How would you remove those duplicates? End result should be a set of objects where each id
appears only once.
Note: all measurements were done in the Simulator on fastest 2016 MacBook Pro. I expect that on some older iPhones differences would be larger.
Approach 1
Extract all IDs first (I’m using Marshal library here):
let jsonKey = "id"
let incomingIDs: Set<Int64> = Set(incomingJSONs.compactMap {
try? $0.value(for: jsonKey)
})
and then build a new array using filter().first
:
if incomingIDs.count != incomingJSONs.count {
var arr: [JSON] = []
for id in incomingIDs {
guard let jsonObj = incomingJSONs.filter({
guard
let jsonID: Int64 = try? $0.value(for: jsonKey)
else { return false }
return id == jsonID
}).first else { continue }
arr.append( jsonObj )
}
incomingJSONs = arr
}
This approach is something I expect someone new to Swift would do. In my example, this took ~8s to complete for about 1300 JSON objects.

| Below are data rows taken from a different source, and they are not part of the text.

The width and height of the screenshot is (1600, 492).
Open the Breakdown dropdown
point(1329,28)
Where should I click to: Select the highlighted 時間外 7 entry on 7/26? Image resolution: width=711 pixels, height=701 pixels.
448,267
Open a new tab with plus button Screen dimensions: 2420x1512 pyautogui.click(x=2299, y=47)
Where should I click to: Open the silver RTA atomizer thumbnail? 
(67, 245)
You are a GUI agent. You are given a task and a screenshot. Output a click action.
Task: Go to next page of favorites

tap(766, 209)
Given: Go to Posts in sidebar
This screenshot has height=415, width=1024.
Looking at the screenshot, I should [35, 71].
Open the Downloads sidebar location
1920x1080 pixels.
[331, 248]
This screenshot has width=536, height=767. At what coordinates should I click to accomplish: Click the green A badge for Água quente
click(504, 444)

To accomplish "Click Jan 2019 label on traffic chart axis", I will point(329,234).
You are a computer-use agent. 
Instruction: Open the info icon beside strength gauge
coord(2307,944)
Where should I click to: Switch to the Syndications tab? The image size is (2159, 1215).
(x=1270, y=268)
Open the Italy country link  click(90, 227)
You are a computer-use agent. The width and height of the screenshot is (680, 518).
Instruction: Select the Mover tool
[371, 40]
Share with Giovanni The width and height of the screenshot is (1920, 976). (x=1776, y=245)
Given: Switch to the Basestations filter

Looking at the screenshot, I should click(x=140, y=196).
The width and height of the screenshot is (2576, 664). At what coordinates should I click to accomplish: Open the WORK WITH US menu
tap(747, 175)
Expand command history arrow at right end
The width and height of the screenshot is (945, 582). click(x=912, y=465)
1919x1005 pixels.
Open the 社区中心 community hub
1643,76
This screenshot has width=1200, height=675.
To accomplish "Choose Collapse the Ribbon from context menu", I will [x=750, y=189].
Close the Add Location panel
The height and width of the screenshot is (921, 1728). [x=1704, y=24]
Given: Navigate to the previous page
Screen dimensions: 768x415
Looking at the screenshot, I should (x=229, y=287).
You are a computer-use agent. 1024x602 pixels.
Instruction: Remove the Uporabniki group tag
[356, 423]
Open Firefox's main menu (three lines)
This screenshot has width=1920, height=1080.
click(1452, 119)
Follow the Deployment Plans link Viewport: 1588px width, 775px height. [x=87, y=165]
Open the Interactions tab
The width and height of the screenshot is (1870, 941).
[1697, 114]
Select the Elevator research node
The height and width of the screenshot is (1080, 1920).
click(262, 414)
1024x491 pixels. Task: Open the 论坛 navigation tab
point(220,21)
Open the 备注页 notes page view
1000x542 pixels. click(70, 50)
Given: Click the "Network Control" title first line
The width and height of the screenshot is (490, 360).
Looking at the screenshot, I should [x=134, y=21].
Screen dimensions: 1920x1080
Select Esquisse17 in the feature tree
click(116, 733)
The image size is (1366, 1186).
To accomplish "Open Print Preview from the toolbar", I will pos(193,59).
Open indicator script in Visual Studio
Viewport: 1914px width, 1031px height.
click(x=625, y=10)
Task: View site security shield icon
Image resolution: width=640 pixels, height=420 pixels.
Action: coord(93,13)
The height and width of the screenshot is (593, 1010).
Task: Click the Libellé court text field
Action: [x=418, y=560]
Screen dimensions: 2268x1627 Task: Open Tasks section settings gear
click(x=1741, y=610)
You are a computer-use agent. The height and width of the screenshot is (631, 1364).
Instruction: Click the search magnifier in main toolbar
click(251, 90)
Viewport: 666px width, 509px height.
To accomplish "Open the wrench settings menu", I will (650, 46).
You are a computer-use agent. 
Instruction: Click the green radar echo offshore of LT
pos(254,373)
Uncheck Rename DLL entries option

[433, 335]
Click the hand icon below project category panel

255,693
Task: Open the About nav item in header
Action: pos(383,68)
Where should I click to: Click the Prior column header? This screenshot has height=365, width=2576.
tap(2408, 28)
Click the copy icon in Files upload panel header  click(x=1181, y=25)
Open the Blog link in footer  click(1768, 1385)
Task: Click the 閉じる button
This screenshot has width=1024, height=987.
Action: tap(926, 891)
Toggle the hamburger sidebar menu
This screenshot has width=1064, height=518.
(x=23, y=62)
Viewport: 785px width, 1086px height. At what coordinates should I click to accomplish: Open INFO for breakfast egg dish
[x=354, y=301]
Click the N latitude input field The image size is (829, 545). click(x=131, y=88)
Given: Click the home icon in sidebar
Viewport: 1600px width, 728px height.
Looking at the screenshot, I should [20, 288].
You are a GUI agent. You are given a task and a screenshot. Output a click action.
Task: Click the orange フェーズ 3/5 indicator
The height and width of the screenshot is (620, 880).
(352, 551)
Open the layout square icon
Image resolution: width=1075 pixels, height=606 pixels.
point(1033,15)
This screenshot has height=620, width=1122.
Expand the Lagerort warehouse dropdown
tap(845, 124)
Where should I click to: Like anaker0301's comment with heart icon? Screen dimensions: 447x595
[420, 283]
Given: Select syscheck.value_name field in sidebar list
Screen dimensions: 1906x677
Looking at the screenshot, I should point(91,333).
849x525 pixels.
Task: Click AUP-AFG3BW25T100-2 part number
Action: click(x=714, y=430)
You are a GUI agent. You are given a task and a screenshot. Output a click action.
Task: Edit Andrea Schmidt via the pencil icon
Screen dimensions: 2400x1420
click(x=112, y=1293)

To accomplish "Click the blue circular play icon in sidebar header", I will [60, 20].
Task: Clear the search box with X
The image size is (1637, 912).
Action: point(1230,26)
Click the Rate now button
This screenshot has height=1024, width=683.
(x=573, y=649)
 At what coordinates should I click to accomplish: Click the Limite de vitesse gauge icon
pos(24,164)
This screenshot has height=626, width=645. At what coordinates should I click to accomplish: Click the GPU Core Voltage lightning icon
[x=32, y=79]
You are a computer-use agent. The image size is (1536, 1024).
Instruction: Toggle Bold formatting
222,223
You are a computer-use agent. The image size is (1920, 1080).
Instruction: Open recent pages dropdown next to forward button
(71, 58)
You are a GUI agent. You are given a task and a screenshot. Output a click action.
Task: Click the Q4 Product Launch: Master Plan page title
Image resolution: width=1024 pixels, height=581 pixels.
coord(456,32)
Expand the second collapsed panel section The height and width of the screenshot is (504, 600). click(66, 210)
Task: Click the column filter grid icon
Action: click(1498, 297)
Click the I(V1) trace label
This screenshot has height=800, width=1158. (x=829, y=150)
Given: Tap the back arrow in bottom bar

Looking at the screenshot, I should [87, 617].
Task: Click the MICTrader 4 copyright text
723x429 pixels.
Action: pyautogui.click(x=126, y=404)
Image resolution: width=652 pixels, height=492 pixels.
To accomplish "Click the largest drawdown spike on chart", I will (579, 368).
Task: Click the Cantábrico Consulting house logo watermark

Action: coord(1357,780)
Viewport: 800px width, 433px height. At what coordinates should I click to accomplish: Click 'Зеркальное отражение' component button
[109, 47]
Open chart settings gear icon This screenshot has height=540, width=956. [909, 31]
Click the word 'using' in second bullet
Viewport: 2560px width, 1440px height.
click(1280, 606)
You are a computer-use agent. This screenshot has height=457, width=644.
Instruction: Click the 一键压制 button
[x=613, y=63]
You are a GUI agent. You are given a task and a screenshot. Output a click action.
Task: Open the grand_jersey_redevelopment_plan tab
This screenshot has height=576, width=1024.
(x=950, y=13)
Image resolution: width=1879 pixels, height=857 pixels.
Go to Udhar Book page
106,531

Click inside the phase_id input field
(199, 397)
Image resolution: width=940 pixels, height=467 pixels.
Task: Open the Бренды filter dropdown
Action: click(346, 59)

This is very, very slow. The reason for this is obvious once you analyze what it’s doing: for each value of id
, it’s processing each element in entire array only to take the first element from the resulting filter.
Approach 2
This is such a common pattern – filter a collection then take the first element from the result – that Swift has a more efficient algorithm in its API that does exactly that: first(where:)
if incomingIDs.count != incomingJSONs.count {
var arr: [JSON] = []
for id in incomingIDs {
guard let jsonObj = incomingJSONs.first(where: {
guard
let jsonID: Int64 = try? $0.value(for: jsonKey)
else { return false }
return id == jsonID
}) else { continue }
arr.append( jsonObj )
}
incomingJSONs = arr
}
This gave me about 2x speed improvements in my (fairly limited) testing, finishing up in ~4s.
This shows just how on point Dave Abrahams is in Embracing Algorithms session (223) on WWDC 2018. Always look to see if there’s an existing algorithm that does what you need before you try to re-implement it.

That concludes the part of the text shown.